A Daily Beast report recently called these details into question, noting that Sheehy actually grew up in an expensive home in suburban St. Paul and attended an elite private high school.

But as it happens, Sheehy isn’t the only Republican Senate candidate who’s made curious claims about a rural past.

In Pennsylvania, Dave McCormick is a very wealthy, Connecticut-based former hedge fund CEO, though he wants voters to believe he’s a man of humble origins. The candidate has spoken and written, for example, about “growing up on a farm” and starting with "nothing."

The New York Times reported, however, that the available evidence suggests that McCormick “has given a misleading impression about key aspects of his background.”

He has explicitly said and strongly implied that he grew up on a farm, claimed in 2022 that he had “started with nothing” and that he “didn’t have anything,” and he and his campaign have recently described his parents as schoolteachers. In fact, Mr. McCormick is the son of a well-regarded college president who later became chancellor of higher education systems in Pennsylvania and Minnesota. He largely grew up in the president’s sprawling hilltop residence, which students called the president’s mansion, at what is now Bloomsburg University.

The Times’ report, which has not been independently verified by MSNBC or NBC News, added that the Republican’s family did own a farm, which the candidate described as the “McCormick Tree Farm” in a holiday-themed ad during his first unsuccessful Senate campaign.

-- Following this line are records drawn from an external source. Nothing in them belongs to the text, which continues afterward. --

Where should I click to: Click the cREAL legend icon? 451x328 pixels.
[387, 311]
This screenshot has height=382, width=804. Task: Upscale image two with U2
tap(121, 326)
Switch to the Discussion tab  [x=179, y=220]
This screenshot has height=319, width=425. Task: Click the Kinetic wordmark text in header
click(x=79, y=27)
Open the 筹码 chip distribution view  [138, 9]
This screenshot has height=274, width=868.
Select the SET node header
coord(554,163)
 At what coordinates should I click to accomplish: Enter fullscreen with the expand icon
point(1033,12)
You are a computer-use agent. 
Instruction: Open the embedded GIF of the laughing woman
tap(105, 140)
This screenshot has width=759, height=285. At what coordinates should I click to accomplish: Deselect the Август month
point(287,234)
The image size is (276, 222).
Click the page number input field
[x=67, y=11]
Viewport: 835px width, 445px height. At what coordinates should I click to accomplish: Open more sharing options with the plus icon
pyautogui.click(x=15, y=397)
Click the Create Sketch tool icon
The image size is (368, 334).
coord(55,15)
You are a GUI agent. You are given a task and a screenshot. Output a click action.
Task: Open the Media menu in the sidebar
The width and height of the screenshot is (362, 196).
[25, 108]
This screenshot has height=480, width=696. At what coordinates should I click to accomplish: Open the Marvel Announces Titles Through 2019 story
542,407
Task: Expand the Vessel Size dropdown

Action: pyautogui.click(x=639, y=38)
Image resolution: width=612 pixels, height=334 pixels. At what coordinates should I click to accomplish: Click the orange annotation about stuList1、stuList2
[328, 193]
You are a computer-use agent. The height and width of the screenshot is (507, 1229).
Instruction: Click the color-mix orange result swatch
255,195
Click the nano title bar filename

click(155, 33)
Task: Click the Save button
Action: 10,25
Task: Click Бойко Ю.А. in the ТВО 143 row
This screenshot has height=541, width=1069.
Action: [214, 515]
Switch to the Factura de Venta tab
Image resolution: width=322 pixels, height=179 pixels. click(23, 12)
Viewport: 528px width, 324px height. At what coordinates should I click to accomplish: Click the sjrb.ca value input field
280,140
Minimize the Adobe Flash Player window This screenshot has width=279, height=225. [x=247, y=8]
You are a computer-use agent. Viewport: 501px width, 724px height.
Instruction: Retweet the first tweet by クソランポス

But the farm was “also often known locally as a place where his mother raised Arabian horses,” which was “something of a family hobby, according to local news reports from the 1970s and ’80s.”

There appears to be a disconnect, in other words, between McCormick’s claims about starting “with nothing” and his actual family background.

The point isn’t that there’s something wrong with the candidate’s personal history, and there’s no reason to criticize McCormick for being the son of a college president and someone who raised Arabian horses. Plenty of senators have grown up in privileged families and gone on to champion the interests of working people.

It becomes a political problem, however, when political candidates pretend to be something they’re not.

For his part, the GOP candidate issued a statement describing discrepancies in his personal narrative as “hair-splitting, frivolous, cherry-picked distortions of what I have always said.” This defense seems unlikely to stop a barrage of Democratic criticisms.

Primary Day in Pennsylvania is today. McCormick is running unopposed and is slated to face incumbent Democratic Sen. Bob Casey in the fall.